# News & Current Events > World News & Affairs >  Fateful 2/13 Amiriyah shelter bombing, why it was never memorialized by US media?

## doodle

Does anyone know if US media memorialized killing of over 400 civilians on 2/13 like it did 7/11?
Reportedly, some of the 9/11 hijackers had visited this memorial site before 9/11.
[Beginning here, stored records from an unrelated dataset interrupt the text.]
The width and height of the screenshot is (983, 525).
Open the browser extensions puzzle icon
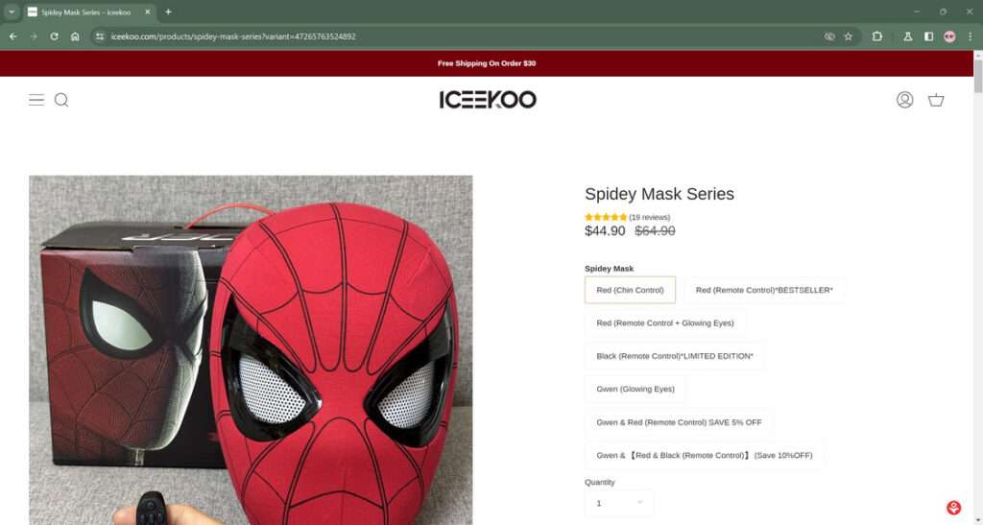click(877, 36)
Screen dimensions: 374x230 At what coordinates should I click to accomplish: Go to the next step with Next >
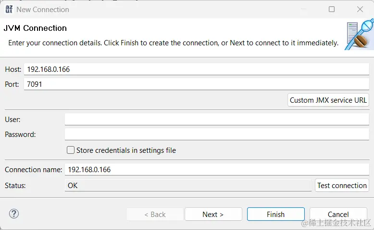pos(213,215)
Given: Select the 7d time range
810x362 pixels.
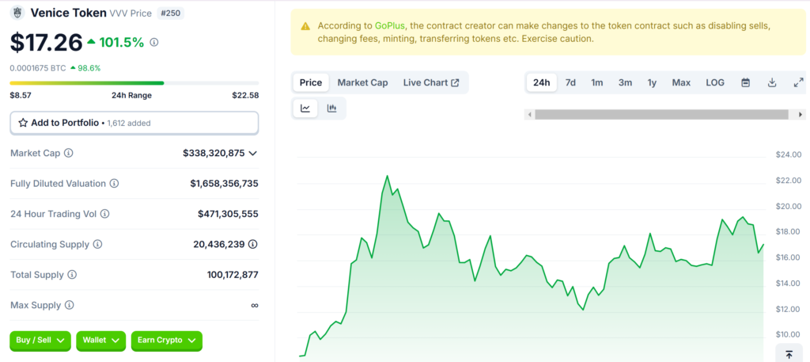Looking at the screenshot, I should click(x=570, y=82).
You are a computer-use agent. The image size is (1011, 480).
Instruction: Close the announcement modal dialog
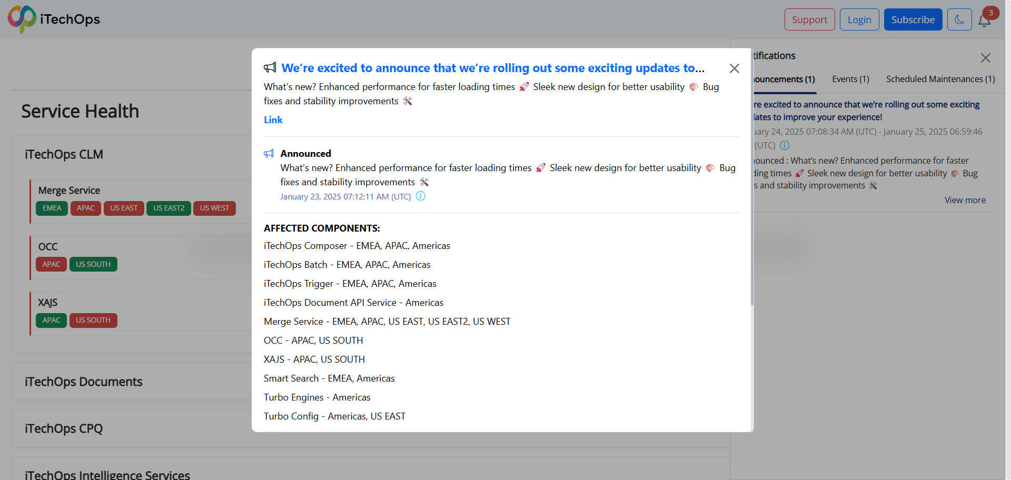[x=735, y=68]
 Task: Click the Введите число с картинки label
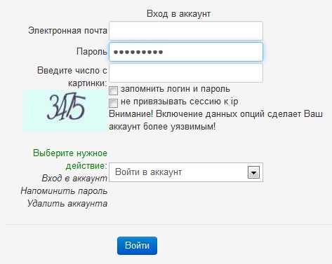72,76
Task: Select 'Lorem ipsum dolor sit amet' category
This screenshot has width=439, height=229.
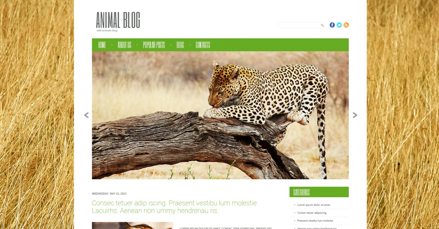Action: point(314,205)
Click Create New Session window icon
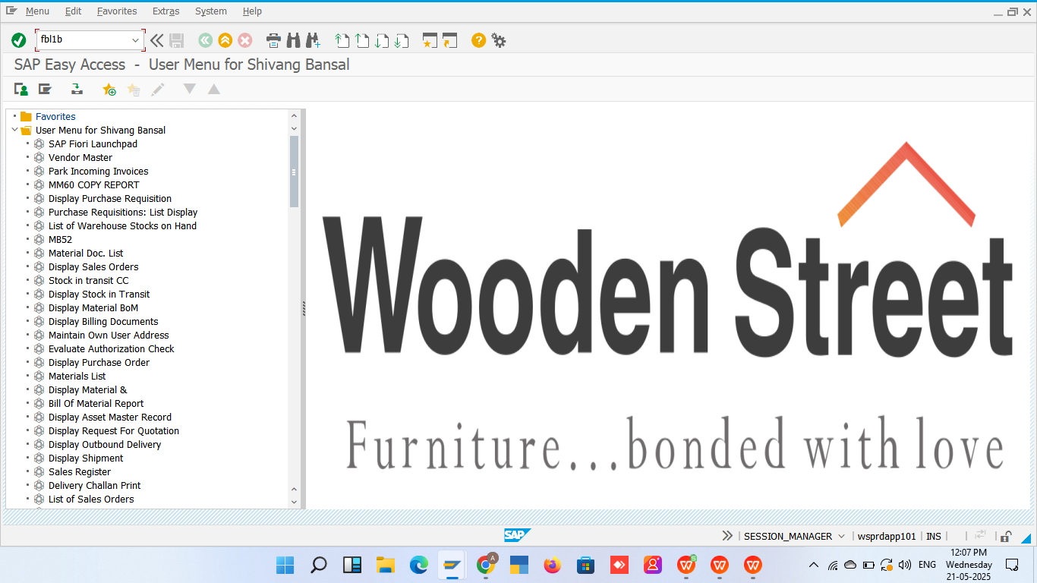The width and height of the screenshot is (1037, 583). pyautogui.click(x=430, y=40)
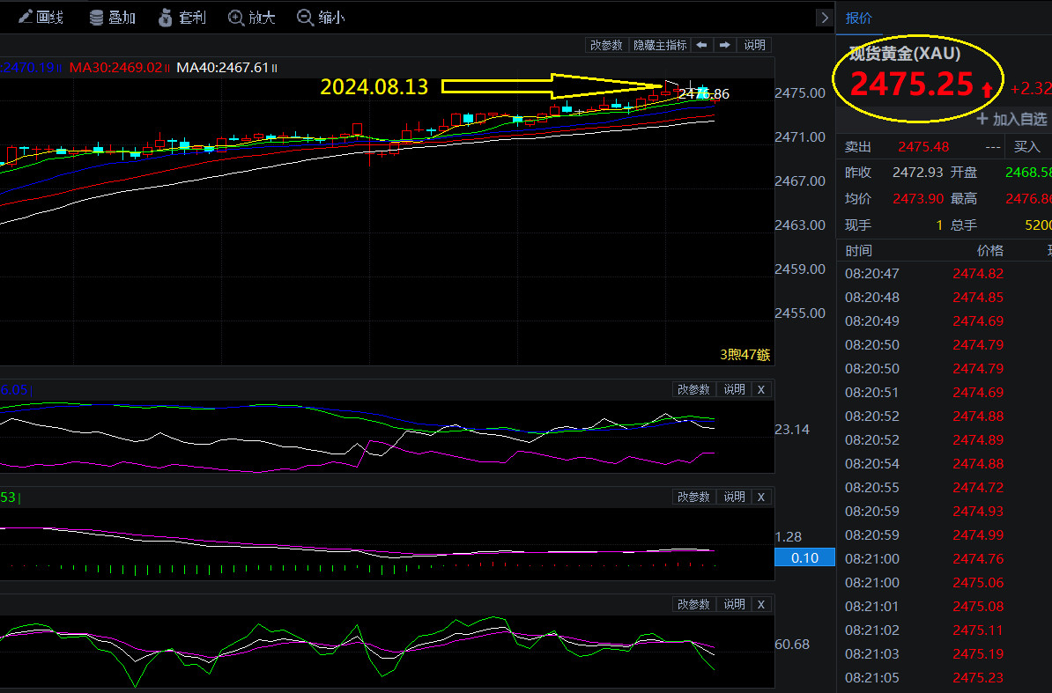Select the 画线 drawing tool
1052x693 pixels.
point(41,17)
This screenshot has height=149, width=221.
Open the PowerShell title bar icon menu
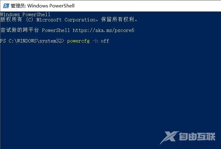(x=6, y=6)
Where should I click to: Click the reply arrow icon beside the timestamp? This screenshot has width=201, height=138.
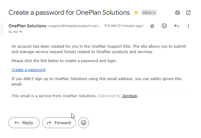tap(176, 26)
> *Amiriyah shelter bombing*
> 
> The Amiriyah shelter bombing[1] or Amiriyah shelter massacre[2] was an aerial attack that killed more than 408 civilians[3] on February 13, 1991 during the Gulf War, when an air-raid shelter ("Public Shelter No. 25"), also referred to as the Al Firdos C3 bunker by the U.S. military, in the Amiriyah neighborhood of Baghdad, Iraq was destroyed by the USAF with two laser-guided "smart bombs".[4]
> 
> According to U.S. government sources,[which?] the attack was based on signals and human intelligence reports suggesting the bunker was a military command site. The shelter was used in the Iran–Iraq War and the Persian Gulf War by hundreds of civilians.
> 
> *Bombing*
> 
> At 4:30 am the morning of 13 February, two F-117 stealth fighter/bombers each dropped a 2,000 pound GBU-27 laser-guided bomb on the shelter. The first cut through ten feet of reinforced concrete before a time-delayed fuse exploded. Minutes later the second bomb followed the path cut by the first bomb.[6] People staying in the upper level were incinerated by heat, while boiling water from the shelter's water tank killed those below.[7]
> ...


http://en.wikipedia.org/wiki/Amiriya...te_note-BBC-11



Some 9/11 victims families had visited the memorial before Iraq war start:




> *9-11 FAMILIES IN IRAQ Visit bombed shelter on 6-day peace mission*
> 
> By GREG GITTRICH DAILY NEWS STAFF WRITER With News Wire Services
> 
> Thursday, January 9th 2003, 7:35AM
> 
> As U.S. troops massed in the region, relatives of victims of the Sept. 11 attacks visited a Baghdad shelter bombed during the Gulf War and sang songs of peace with Iraqi children yesterday.
> 
> "Suffering is universal," said Kristina Olsen, 44, a nurse from Massachusetts whose sister was aboard one of the hijacked jets that exploded into the World Trade Center. "It connects us, and we've bonded together in that suffering."
> ...



http://www.nydailynews.com/archives/...aq__visit.html

----------